I have a home server running FreeBSD 9.0 with ZFS with a single drive.  I was thinking about building a new box, I'm running on very old hardware and it works great for what I need it for but I'm starting to expand on what I use and I'm seeing performance issue.  If I build a new box with 2 or more drive and install FreeBSD 9.x on it, is there a way to take a snapshot/cloan the system so I can dump all of my data on to the new system.  Files, apache config, samba, etc?  If not what is the best way to move data over to a new system.


----------



## stralle (Nov 9, 2012)

ZFS has the ability to send snapshots which can be imported as a filesystem, volume or snapshot. By utilising for instance ssh(1) this can be done to zpools on remote machines. Refer to the man page for zfs() and specifically the send/recieve subcommands. Towards the end there are some examples, one which does exactly what you're looking for.


----------



## usdmatt (Nov 9, 2012)

Depending on the exact setup and available ports there's also the possibility of connecting a new drive to the old system, partition it, add bootcode and 'zpool attach' it to the original pool to make a mirror (DO NOT RUN 'zpool add'). Then take it out and place in the new machine. It should boot (if you had root-on-zfs) degraded due to the missing drive but then you can replace the missing drive with the other new one.
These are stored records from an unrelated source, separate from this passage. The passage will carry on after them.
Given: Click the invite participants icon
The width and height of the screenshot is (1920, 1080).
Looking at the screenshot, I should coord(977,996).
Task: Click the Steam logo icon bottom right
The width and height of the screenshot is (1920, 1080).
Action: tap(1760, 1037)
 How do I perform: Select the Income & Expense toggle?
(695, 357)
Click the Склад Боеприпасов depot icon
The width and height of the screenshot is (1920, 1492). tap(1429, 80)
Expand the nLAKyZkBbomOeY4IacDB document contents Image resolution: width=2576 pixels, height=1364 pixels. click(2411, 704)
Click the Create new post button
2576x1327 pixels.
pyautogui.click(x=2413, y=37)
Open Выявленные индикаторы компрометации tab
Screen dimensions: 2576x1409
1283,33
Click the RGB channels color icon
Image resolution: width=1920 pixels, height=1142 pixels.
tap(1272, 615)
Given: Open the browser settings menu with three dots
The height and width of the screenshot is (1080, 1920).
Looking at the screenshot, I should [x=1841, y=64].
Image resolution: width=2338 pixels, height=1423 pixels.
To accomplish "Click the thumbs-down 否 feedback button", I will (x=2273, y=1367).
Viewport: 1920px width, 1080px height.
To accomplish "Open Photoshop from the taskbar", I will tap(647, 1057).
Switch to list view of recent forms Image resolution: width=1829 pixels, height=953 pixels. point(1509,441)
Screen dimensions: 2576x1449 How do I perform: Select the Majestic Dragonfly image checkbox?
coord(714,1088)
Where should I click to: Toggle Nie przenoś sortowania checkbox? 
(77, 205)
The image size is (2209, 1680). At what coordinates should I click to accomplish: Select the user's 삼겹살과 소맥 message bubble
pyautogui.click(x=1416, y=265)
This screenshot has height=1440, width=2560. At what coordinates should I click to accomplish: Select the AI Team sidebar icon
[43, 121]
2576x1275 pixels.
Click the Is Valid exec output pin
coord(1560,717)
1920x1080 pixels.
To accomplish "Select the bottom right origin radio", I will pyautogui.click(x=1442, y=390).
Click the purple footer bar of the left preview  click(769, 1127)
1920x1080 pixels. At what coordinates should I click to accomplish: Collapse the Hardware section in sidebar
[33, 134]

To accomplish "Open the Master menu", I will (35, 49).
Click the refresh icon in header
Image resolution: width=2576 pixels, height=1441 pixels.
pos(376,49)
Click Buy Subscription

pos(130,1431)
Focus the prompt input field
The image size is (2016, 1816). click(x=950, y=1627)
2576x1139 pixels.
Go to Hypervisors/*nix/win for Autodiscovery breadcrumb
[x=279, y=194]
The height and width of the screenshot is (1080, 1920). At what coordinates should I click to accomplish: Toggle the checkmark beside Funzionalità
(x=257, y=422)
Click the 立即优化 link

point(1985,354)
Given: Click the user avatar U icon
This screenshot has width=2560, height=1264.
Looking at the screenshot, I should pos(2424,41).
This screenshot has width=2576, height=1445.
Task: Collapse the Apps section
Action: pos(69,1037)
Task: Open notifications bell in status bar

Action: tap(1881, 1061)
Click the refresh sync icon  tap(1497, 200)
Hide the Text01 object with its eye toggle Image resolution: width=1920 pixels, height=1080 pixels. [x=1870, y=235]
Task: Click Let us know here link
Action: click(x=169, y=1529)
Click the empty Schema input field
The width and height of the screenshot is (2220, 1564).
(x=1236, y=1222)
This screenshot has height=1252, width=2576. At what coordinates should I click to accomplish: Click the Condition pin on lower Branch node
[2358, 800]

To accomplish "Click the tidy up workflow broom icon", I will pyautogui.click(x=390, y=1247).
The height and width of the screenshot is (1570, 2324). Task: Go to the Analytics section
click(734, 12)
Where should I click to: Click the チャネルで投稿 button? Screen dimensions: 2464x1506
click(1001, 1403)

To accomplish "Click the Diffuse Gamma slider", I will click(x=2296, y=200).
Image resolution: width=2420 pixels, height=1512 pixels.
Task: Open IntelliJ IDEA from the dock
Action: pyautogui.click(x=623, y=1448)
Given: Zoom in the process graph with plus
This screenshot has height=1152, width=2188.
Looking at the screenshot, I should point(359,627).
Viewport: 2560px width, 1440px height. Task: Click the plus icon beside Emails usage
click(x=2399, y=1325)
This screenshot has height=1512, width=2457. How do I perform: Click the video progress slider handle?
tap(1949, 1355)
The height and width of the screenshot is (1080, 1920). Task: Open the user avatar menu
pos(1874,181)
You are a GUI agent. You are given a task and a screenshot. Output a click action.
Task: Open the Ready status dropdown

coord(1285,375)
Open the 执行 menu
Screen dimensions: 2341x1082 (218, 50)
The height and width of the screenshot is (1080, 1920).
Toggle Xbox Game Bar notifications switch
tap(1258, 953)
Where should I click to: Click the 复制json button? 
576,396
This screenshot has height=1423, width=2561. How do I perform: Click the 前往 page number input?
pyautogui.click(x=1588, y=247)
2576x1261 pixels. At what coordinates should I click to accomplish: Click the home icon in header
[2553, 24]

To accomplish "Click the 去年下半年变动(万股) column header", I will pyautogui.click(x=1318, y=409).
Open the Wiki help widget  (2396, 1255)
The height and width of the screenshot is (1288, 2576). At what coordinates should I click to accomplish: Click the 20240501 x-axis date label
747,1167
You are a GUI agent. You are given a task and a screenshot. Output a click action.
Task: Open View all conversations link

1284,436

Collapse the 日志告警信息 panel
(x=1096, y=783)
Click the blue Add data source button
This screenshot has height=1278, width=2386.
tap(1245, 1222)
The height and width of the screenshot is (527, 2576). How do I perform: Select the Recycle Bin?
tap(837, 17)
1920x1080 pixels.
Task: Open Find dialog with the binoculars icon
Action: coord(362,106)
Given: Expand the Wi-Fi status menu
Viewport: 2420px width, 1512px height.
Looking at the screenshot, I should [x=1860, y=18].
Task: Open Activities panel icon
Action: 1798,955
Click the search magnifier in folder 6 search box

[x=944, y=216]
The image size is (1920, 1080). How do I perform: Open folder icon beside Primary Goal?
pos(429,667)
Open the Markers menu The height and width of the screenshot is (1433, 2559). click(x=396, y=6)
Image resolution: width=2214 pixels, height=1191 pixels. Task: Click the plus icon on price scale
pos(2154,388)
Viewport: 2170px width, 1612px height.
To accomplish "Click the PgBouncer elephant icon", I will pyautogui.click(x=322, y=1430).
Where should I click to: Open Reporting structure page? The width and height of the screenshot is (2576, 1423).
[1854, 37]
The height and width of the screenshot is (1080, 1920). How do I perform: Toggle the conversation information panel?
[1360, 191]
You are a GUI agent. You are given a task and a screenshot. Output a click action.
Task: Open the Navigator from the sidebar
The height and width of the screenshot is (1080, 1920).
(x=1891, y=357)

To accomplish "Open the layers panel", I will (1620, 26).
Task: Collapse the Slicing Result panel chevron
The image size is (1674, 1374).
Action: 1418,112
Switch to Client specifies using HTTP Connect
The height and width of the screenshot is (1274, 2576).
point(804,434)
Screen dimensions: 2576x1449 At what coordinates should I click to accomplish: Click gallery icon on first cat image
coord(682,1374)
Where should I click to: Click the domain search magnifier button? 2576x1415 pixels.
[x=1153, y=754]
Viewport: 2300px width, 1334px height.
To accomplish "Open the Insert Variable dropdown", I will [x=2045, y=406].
It should be fairly easy at this point to get ZFS to pickup any extra space on the disks.

(That's if you don't mind the new system being an exact copy of the old, rather than a new install with the old data).


----------



## Sfynx (Nov 9, 2012)

Using zfs snapshot -r, zfs send -R and zfs receive -F you can clone an entire dataset and all its snapshots, descendents, clones and properties, so if you do that on the root filesystem in the pool and you also boot from ZFS, then you're done (actually, don't forget to set the bootfs zpool property on the new system if your boot files do not reside on the root filesystem). I actually did this this week to copy an entire pool over to a new set of drives, works great.

If you boot from another filesystem you have to copy this one separately.


----------